The market watchdog completed its first review of non-Generally Accepted Accounting Principles (GAAP) disclosures after issuing guidance on the non-standard measures in September last year. Across 23 listed issuers reviewed, total GAAP profit reported was $2.34 billion, compared to $4.14 billion reported on the non-GAAP measures. Just six reported official GAAP profit higher than the non-standard measures.

"While improvements are noted, all aspects of the guidance note are still not being addressed," the FMA report said. "Issuers using non-GAAP profit information were not always presenting a balanced view of profit, often giving more prominence to non-GAAP profit information than GAAP profit."

International Financial Reporting Standards became mandatory in 2007, requiring companies to recognise the market value of assets such as property and financial instruments in their financial statements.

That sparked disquiet among corporates who claimed they exaggerated the global downturn in 2008, and last year the FMA consulted on and issued a guidance note on how issuers should best present their results.

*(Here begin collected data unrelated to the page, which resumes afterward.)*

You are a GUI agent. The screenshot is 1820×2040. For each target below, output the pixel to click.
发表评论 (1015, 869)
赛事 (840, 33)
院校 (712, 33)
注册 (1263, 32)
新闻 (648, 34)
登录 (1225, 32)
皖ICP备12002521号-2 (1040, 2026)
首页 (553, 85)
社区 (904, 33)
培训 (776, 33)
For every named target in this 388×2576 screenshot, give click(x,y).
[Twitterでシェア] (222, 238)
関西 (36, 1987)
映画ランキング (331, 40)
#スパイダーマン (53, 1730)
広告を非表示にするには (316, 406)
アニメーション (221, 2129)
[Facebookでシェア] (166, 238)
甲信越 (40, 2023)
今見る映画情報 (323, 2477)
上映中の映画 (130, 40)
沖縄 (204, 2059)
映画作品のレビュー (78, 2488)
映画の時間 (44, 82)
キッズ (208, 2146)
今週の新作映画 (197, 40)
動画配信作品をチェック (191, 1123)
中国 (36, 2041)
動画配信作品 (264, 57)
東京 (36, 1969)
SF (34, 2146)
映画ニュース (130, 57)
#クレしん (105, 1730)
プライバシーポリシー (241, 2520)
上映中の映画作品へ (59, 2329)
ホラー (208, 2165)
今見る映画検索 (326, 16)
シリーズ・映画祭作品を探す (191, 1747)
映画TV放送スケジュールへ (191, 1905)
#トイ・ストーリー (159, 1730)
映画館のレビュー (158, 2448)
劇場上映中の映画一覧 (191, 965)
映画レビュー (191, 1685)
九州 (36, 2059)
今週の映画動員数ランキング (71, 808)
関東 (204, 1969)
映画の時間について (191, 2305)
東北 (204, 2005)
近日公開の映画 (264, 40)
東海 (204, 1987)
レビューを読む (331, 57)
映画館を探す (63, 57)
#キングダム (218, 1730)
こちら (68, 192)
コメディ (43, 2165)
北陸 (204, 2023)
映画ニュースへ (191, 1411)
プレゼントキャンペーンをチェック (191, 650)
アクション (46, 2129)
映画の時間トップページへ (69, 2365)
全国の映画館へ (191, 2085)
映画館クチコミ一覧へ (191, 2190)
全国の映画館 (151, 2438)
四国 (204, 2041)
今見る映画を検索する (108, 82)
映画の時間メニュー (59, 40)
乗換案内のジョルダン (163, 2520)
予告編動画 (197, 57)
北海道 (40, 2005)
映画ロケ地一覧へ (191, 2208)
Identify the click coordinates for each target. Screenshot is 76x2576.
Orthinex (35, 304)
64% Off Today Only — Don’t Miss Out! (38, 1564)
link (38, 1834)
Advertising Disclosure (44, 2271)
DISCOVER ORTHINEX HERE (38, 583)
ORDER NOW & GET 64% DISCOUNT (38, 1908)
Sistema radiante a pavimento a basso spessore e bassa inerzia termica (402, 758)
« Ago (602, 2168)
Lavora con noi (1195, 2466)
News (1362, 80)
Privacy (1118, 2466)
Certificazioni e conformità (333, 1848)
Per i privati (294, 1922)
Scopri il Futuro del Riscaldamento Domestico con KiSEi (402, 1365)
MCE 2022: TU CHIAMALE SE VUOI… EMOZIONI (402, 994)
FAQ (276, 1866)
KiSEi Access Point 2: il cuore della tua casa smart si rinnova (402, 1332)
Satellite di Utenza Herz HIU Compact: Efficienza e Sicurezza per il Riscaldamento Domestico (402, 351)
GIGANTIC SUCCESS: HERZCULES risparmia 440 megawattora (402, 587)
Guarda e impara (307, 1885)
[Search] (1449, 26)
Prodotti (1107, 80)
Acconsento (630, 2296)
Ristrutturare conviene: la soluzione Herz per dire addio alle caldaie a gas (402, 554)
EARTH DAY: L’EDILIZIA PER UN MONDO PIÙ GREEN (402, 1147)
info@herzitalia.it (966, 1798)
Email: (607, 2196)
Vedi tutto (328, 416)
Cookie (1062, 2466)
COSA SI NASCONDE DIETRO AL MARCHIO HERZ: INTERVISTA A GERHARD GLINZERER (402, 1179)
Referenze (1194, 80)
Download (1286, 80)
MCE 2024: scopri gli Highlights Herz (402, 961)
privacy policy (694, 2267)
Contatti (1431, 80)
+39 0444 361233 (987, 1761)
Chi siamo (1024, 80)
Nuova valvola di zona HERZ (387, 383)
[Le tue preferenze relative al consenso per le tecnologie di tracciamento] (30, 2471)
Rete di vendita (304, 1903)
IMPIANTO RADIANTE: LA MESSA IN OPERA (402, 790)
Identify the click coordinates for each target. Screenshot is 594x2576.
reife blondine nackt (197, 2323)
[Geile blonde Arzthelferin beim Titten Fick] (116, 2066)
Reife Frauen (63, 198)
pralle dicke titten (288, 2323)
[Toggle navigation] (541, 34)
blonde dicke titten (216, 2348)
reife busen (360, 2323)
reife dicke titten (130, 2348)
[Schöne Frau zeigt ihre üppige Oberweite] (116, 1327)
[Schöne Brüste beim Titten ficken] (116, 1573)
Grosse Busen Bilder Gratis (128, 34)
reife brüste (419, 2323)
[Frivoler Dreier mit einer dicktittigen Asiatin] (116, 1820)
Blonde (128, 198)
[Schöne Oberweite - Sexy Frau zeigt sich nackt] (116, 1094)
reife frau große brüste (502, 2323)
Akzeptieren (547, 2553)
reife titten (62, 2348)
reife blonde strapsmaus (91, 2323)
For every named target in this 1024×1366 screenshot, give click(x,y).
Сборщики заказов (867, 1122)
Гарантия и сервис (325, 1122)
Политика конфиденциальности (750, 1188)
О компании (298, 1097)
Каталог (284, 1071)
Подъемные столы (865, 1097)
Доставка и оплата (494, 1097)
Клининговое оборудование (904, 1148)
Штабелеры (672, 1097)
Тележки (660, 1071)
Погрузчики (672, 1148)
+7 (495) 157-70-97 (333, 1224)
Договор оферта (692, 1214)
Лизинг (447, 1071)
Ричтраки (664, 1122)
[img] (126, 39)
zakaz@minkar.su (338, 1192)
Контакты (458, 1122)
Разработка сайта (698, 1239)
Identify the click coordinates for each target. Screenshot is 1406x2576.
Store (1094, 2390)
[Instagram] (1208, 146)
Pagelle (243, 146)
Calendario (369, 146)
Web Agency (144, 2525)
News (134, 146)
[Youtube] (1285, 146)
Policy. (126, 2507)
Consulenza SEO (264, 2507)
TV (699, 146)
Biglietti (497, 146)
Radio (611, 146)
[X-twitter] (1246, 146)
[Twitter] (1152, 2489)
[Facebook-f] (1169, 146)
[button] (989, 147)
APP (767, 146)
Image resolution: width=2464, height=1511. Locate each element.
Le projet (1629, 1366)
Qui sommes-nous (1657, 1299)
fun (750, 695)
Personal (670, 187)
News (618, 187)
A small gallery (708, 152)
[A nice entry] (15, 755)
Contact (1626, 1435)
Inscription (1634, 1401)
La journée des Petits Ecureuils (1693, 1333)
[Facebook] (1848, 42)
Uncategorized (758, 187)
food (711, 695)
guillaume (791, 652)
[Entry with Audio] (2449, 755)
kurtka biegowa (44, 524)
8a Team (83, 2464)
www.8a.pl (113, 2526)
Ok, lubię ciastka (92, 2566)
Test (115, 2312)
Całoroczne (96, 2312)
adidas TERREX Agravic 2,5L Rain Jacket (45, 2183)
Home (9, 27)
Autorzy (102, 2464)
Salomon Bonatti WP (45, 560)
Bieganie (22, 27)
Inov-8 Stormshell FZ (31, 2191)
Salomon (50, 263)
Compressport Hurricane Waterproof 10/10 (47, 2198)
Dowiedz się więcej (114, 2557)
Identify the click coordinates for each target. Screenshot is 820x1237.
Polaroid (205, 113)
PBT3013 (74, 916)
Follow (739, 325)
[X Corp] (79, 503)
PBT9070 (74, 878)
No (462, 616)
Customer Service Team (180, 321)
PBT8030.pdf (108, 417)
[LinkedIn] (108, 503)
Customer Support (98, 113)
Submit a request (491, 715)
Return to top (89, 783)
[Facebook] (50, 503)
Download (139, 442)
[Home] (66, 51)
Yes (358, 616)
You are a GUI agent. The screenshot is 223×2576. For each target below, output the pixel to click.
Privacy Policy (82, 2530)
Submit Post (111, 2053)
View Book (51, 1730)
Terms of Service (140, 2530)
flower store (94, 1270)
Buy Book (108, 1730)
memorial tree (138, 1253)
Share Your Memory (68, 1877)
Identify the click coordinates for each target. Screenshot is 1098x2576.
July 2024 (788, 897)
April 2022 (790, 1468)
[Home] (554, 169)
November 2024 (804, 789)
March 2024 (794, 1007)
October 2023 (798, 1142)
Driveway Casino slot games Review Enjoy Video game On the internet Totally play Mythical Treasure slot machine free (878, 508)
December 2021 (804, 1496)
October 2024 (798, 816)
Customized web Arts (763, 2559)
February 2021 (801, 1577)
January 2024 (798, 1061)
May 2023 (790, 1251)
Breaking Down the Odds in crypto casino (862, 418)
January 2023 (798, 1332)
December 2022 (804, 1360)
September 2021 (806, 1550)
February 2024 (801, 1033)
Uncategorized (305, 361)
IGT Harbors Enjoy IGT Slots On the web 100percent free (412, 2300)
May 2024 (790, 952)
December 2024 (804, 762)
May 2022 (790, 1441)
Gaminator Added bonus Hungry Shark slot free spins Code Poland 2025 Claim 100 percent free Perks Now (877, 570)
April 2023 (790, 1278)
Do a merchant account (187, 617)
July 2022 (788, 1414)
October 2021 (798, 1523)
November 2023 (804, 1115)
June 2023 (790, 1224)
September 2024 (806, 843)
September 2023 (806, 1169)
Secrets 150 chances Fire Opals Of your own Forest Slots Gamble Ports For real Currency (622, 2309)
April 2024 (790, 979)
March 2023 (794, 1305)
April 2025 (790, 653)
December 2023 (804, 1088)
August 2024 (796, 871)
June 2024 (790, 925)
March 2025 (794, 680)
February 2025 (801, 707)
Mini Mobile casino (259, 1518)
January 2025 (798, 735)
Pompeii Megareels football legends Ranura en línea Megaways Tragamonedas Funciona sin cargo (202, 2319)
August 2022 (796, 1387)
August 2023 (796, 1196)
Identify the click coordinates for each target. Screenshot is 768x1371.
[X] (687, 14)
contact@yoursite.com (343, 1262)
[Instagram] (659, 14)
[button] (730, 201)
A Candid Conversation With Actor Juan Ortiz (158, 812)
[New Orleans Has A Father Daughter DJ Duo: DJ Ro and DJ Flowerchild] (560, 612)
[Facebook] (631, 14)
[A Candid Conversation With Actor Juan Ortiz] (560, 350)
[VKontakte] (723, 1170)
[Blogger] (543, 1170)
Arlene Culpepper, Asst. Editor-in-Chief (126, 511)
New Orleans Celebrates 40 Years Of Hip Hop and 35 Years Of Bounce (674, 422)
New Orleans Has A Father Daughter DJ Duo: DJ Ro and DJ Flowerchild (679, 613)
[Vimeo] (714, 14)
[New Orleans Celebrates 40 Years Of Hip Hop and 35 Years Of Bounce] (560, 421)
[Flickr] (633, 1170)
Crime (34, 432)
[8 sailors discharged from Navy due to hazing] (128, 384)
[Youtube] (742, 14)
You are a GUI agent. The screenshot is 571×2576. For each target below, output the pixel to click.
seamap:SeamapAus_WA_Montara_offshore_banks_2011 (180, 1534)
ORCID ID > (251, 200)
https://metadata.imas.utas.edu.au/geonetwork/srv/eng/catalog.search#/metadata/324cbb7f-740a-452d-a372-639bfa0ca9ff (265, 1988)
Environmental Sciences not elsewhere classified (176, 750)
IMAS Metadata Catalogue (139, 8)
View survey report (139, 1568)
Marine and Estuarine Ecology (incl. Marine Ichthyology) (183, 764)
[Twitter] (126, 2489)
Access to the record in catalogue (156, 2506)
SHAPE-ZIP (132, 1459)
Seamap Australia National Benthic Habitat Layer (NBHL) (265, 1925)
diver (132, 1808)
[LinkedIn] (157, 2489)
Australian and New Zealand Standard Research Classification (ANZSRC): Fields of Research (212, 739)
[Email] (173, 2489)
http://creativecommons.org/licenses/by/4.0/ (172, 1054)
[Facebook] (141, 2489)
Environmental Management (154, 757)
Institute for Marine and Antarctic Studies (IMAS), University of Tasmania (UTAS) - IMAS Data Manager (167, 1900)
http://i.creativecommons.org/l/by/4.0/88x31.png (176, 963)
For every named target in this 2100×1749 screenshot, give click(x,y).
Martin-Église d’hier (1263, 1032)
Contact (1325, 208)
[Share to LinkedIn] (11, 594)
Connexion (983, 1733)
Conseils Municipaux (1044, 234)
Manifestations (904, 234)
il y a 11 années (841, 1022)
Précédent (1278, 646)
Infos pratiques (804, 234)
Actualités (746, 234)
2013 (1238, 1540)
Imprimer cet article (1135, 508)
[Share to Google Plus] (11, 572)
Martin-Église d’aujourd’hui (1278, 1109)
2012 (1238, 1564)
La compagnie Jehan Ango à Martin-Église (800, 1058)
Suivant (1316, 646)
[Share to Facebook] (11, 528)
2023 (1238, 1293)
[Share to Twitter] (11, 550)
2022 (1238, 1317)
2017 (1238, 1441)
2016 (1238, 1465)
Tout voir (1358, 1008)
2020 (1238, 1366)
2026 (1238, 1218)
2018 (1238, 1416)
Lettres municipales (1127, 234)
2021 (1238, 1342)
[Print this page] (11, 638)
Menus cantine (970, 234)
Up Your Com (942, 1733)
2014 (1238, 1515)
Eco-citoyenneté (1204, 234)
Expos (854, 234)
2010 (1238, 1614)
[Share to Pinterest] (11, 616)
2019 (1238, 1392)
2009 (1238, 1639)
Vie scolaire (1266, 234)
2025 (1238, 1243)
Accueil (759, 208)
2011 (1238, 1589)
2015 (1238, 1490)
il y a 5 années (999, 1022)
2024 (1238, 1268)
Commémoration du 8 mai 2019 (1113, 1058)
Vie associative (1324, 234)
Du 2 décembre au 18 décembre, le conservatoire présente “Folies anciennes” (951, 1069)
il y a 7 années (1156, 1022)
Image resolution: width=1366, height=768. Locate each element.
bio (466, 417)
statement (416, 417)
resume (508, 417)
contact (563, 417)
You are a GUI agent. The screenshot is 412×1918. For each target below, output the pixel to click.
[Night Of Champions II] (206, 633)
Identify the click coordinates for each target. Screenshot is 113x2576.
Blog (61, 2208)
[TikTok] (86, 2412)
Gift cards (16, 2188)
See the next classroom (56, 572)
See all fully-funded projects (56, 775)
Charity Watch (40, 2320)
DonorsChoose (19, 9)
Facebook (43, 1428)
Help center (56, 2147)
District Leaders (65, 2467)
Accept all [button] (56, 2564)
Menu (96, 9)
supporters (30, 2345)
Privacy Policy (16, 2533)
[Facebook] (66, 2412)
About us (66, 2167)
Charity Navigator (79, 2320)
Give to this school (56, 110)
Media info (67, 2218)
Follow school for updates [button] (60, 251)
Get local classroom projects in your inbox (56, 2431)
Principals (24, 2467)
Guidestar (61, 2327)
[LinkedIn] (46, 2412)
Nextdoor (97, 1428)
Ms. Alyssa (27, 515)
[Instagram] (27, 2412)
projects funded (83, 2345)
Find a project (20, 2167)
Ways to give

The review, which covered communications in the December 2012 and March 2013 half and full year results, resulted in the market watchdog contacting two issuers who didn't comply with the guidelines in the note, both of whom agreed to improve their future disclosure.

The FMA said it found instances where companies reconciled the non-standard measure back to the official result, but hadn't included it in the market communication, heightening the risk investors wouldn't cross-reference the changes.

"FMA expects a reconciliation to be provided in each and every document where non-GAAP measures are disclosed," the review said. "We also remind issuers that when disclosing non-GAAP profit measures this should be reconciled to GAAP profit being net profit after tax."

The market watchdog also found instances where companies didn't explain how non-standard measures were used internally and why they are useful.

The FMA also questioned the use of adjusted earnings before interest, tax, depreciation and amortisation while still referring to the measure as EBITDA.

"Even where the EBITDA figure with its additional adjustments is explained and reconciled in the market communication, the use of an incorrect label can be misleading," the report said.